Rewrite the records from the beginning through the line containing "(x=57, y=505)", reducing each click coordinate in the answers by 36. Leave the pictures out.
==*==
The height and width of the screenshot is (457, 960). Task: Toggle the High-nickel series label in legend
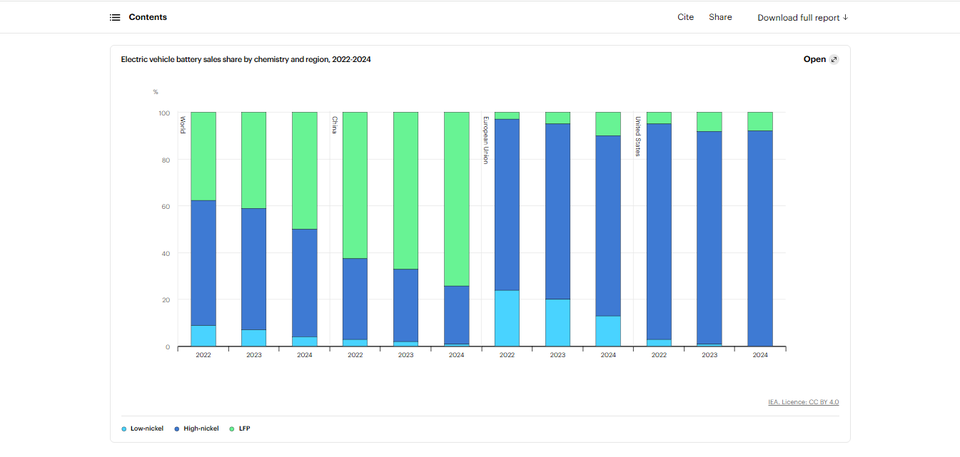click(x=202, y=428)
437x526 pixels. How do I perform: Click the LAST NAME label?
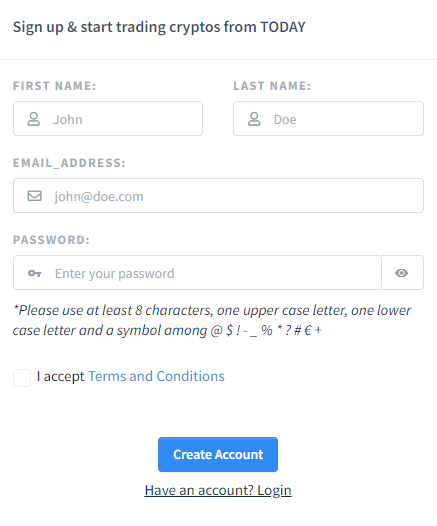(x=272, y=86)
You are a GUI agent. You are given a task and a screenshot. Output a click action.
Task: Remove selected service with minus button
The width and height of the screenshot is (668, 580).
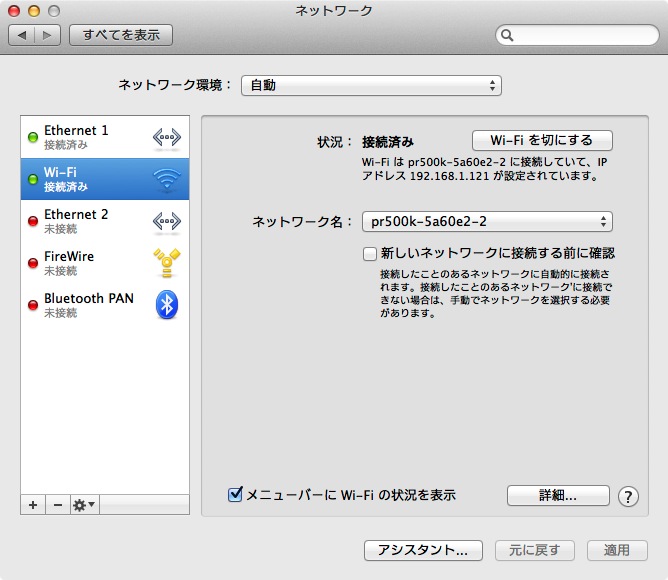(x=57, y=505)
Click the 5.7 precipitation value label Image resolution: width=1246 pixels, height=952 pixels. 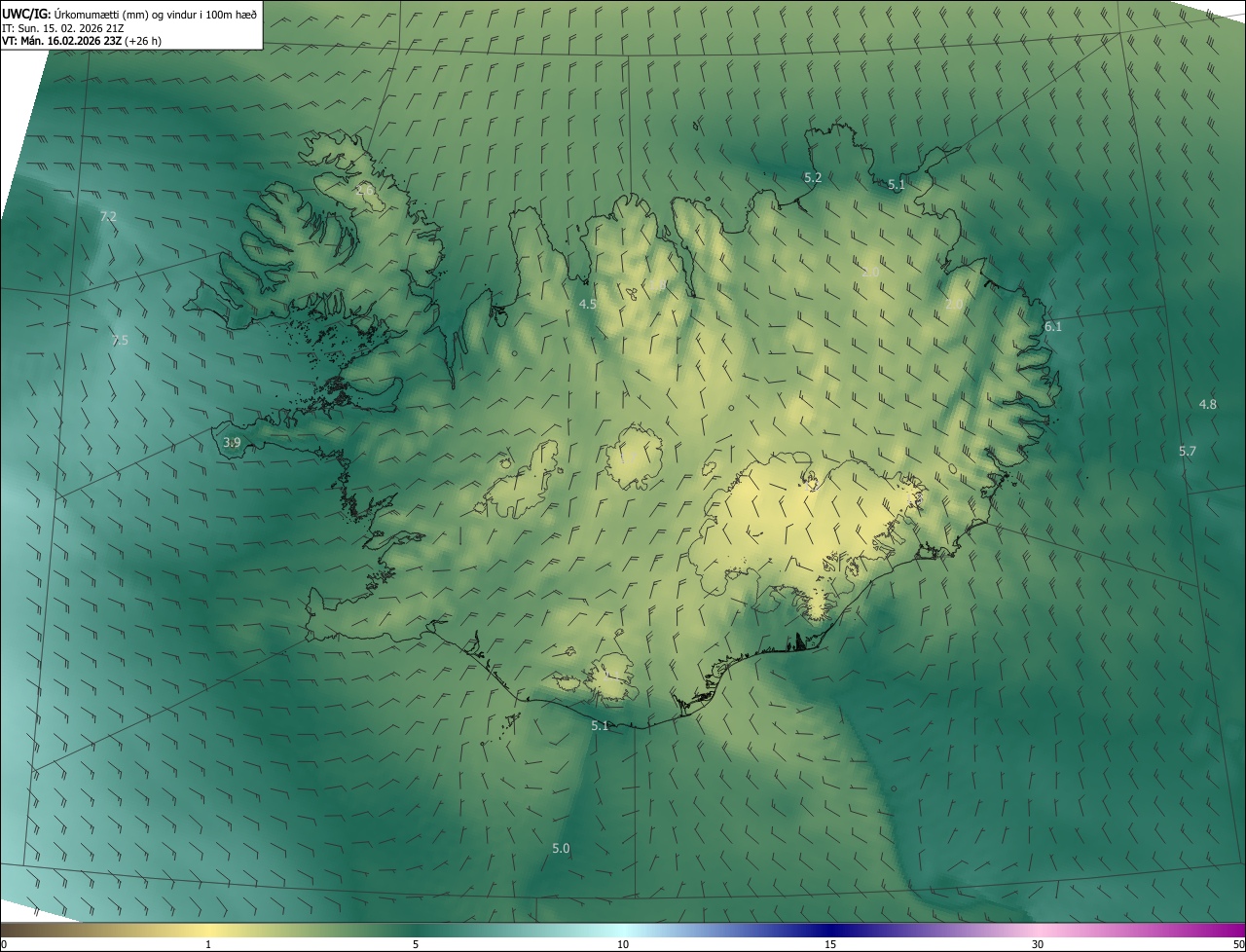point(1188,451)
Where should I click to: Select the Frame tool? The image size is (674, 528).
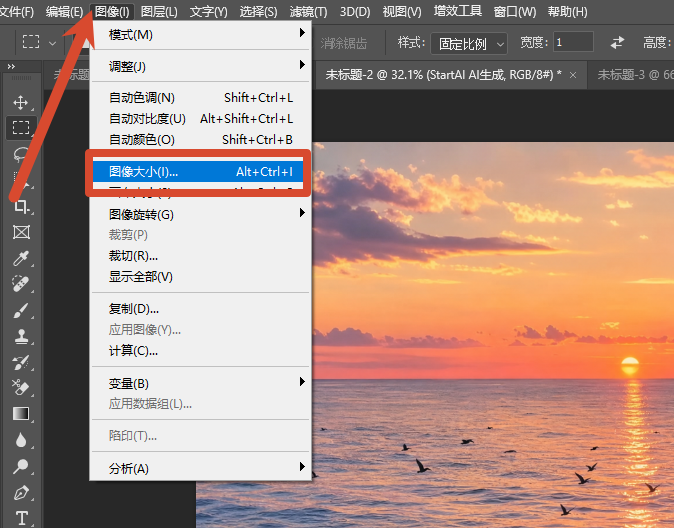[x=21, y=232]
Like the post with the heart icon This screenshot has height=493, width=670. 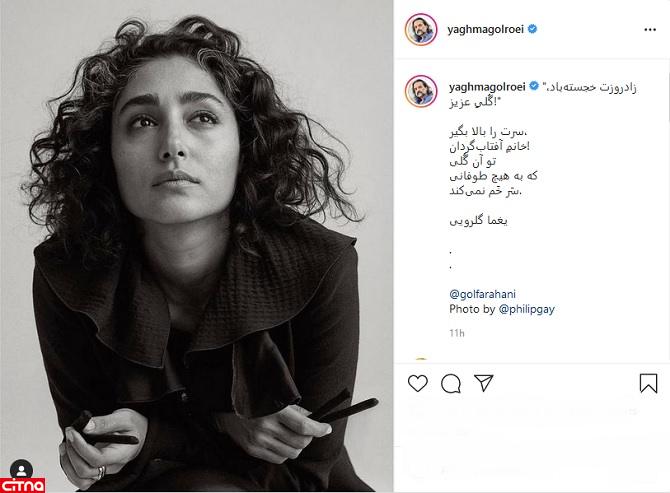tap(417, 383)
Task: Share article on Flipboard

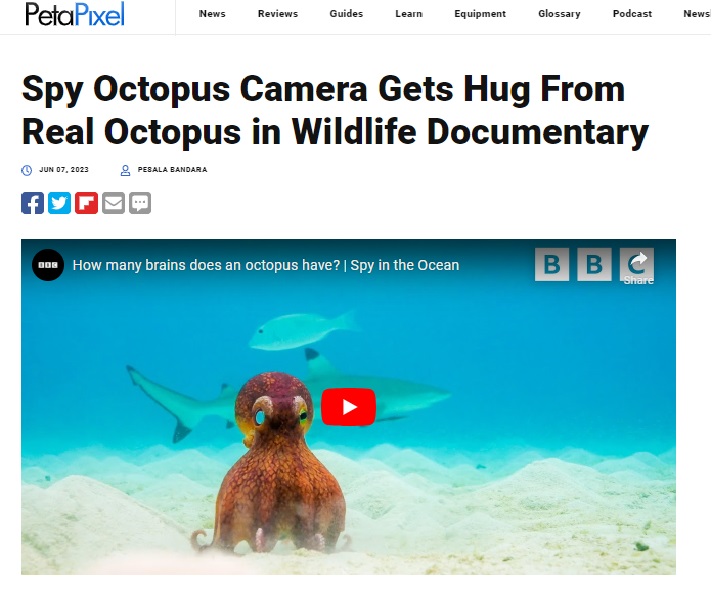Action: 86,203
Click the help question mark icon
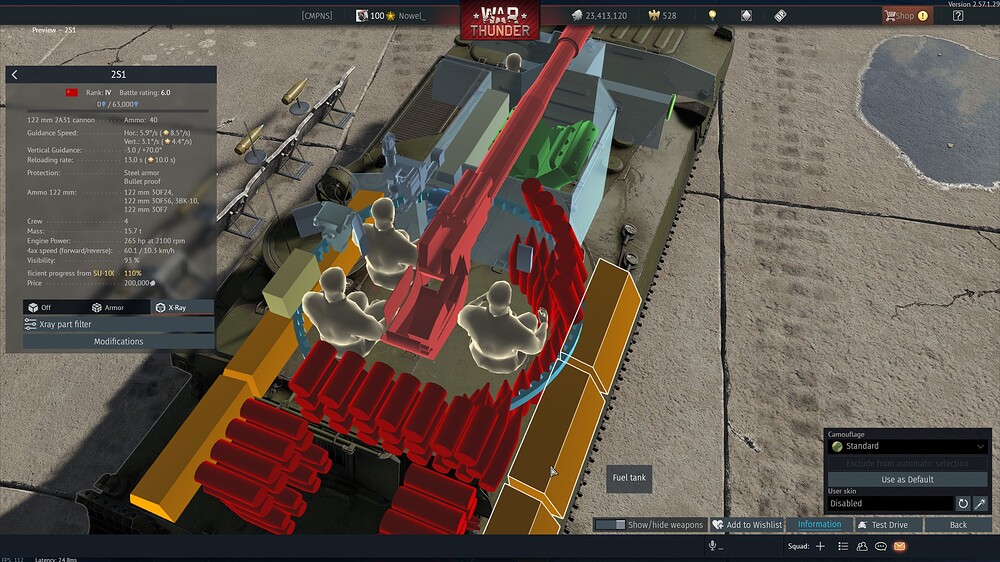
==*==
Answer to the problem ▸
The height and width of the screenshot is (457, 960). Task: Toggle the High-nickel series label in legend
click(x=166, y=392)
437x526 pixels. How do I perform: Click the LAST NAME label?
(x=236, y=50)
You are a GUI agent. You are given a task and a screenshot. Output a click action.
Task: Remove selected service with minus button
The width and height of the screenshot is (668, 580).
(x=21, y=469)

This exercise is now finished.